*Exercises*
1. Decide whether each statement below agrees with the blog post on federal sector ethics, answering yes or no for each and quoting the words of the post that decide it: (a) the author's reply took its definitions of conflict of interest from Businessdictionary.com; (b) the commenter says he has worked only for conservatives; (c) the author found the emailer's attack fairly personal.
2. In the blog post on federal sector ethics, whose current leadership does the author's reply say appears more committed to a political agenda than to its oath of office?
3. Write the next part of the blog post on federal sector ethics, picking up right after its final sentence.

*Selection*
□ □ □
Federal Sector Ethics, Have We All Missed the Boat?

By on February 9, 2011 in Current Events with 33 Comments

In response to a recent article I penned, I received the following email:

if you’re just trying to get a rise out of people, you succeeded, but if you’re trying to act like you actually know something, you failed. shame on you for crying “conflict of interest.” after all your years in this area of management advocacy (i read your bio), you should know better. say you wish the administration were republican; you’re entitled to your opinion. but your cry of “conflict of interest” is a shameless lie.

I thought the guy misunderstood the point of the article and, even so, was pretty personal in his attack (not uncommon), so I was eager to respond and fired off the following somewhat smartass reply:

 

conflict of interest

Definitions (2)

1. Situation that has the potential to undermine the impartiality of a person because of the possibility of a clash between the person’s self-interest and professional-interest or public-interest.

2. Situation where a party’s responsibility to a second-party limits its ability to discharge its responsibility to a third-party.

Source: Businessdictionary.com

 

I’m not trying to get a rise out of people.

I’m not trying to prove anything.

Perhaps a little objectivity on your part may reveal that the current leadership of MSPB appears not so committed to their oath of office as to advancing a particular political agenda, a union bias or a specific value system.  (See definition no. 2 above)

No one else that I have seen offers a critical view of these Agencies because their mission is less obvious to the public than, say, EPA or DoD.

If you don’t like what I write, why don’t you write a considered counter piece or is an ad hominem argument the best you have to offer?

 

FYI,
ad ho·mi·nem

–adjective

1.     appealing to one’s prejudices, emotions, or special interests rather than to one’s intellect or reason.

2.     attacking an opponent’s character rather than answering his argument.

Source: dictionary.com

So the commentor came back to me with:

Thank you for your reply.

“Conflict of interest” in the realm of the federal government has special connotations.  There are rules governing how soon and how close you can return to the work you did after you leave federal employment. These rules probably exist because it’s so common for people to be brought in to the government for their expertise in the area as civilians.  That said, as administrations turn over, appointees routinely have to find employment elsewhere, and you would expect them to return to what they know — as surely as you would expect presidents to appoint people who have experience in those areas.

What I read from the piece at FedSmith is an argument that nobody should trust the decision because (1) it helps unions and (2) two of the Board members are from unions.  But one could say the same when a Republican administration is in office and they issue a decision that helps management.  As long as there is a political system, this argument will be made.  And I have worked for both liberals and conservatives; I am not whetted to one side when I say this.
□ □ □
(Stored records)
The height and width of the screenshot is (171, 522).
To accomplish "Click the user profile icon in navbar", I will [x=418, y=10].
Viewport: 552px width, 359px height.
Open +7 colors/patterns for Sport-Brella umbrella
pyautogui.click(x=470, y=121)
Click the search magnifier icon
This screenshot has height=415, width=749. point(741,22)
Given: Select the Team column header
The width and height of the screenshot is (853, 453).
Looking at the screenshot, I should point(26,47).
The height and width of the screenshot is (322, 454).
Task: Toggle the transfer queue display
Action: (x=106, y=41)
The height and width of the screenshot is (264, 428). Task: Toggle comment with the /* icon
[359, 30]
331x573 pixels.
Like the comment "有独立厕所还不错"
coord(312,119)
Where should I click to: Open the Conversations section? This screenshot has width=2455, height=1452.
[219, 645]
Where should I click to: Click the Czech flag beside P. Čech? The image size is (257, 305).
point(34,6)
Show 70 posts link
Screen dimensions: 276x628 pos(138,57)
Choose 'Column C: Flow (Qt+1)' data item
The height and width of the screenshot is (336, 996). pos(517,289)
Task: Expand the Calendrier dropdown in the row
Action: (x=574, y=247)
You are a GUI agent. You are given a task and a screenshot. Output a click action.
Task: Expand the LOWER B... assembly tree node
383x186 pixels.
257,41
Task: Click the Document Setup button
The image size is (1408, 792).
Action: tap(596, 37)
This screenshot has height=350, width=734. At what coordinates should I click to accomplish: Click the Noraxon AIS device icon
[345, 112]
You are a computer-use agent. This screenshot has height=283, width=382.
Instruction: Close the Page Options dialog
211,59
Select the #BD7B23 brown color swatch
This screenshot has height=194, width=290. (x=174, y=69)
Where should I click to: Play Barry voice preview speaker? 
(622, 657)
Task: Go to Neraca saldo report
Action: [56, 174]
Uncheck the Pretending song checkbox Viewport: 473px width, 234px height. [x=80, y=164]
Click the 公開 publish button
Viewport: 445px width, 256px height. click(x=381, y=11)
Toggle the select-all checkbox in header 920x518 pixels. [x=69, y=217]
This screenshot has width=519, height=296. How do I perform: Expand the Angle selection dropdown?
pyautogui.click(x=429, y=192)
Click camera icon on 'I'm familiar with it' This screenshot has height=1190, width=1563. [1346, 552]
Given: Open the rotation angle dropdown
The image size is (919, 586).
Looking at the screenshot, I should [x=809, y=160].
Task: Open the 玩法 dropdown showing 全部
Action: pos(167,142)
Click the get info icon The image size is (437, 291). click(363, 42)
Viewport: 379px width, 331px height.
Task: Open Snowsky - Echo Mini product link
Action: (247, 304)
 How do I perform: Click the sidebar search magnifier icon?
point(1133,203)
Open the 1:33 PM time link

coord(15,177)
□ □ □
*Outputs for the tasks*
1.
(a) Yes: "Source: Businessdictionary.com"
(b) No: "I have worked for both liberals and conservatives"
(c) Yes: "was pretty personal in his attack (not uncommon)"

2. The current leadership of MSPB.

3.
The piece at FedSmith invites the reader to confuse an ethical conflict of interest with normal politics and changes in policy.  Pointing out that a decision changes 30 years of law does not transform a disagreement in ideology and legal analysis into a “conflict of interest.”  Calling it a conflict of interest comes across as a nice soundbite to piss people off and stir them up, not to have a considered argument over the propriety of the decision.  Especially when I know you have a pro-management background, it seems funny to read you argue “bias” by the political appointees.  I too get offended by ad hominem attacks, but I feel like you did that in your article.

So What’s My Point?

I would like to go back to the definition of conflict of interest I sent my correspondent. It says:

“Situation where a party’s responsibility to a second-party limits its ability to discharge its responsibility to a third-party.”

I think the guy writing me and many other Feds have misunderstood the very nature of ethics.

The Office of Government Ethics (OGE) is a worthwhile effort to protect the people from corruption among public servants. But make no mistake, the use of the word ethics in the Agency’s name was convenient but, in the end, a tragic mistake. The guy who wrote me appears to think that ethics is following OGE’s rules or maybe Bar Association rules, if an attorney, but those rules have absolutely nothing to do with ethics.

Ethics is not some fixed set of rules announced in the Federal Register. To think that to be ethical is any different for a government employee or official than what any man or woman applies to themselves is a very convenient and monstrously self-serving hypocrisy. I believe that there are a cadre of people in Washington who move in and out of jobs bringing with them the idea that they are in office to serve the interests of those who appointed them as opposed to the people they serve. This has been true over time and involved both national political party appointees.

I’d like to believe that there are people out there who would put the interests of the country, in the best sense of it, before their own value systems for the greater good. In their term of office, they should balance alternatives and not merely bring with them a preset agenda reflecting a certain viewpoint. It may reflect the reasons the country seems so polarized in recent years and contribute to it as well.

I found some quotes that I would like to share from much better people than me on the concept of ethics. I hope the person who corresponded with me will consider them, not me, in judging the ethics of a situation.

First is Thomas Jefferson who many would agree is the ultimate government outsider. He said, “I consider ethics, as well as religion, as supplements to law in the government of man.”

Next is a modern writer, Albert Camus who said, “Integrity has no need of rules.”

Perhaps it takes a Russian to write something we, as Americans, should carefully consider. Alexander Solzhenitsyn  said, “Even the most rational approach to ethics is defenseless if there isn’t the will to do what is right.” This may be the most germane quote to the point I’m trying to make.

I even found a Brit that was a bigger smartass than me. George Bernard Shaw said, “The nations morals are like its teeth, the more decayed they are the more it hurts to touch them.”

The last was, in his later life, an American perhaps more by the chance of oppression than choice. Albert Einstein said, “to make a goal of comfort or happiness has never appealed to me; a system of ethics built on this basis would be sufficient only for a herd of cattle.” I think maybe he had read OGE’s regulations.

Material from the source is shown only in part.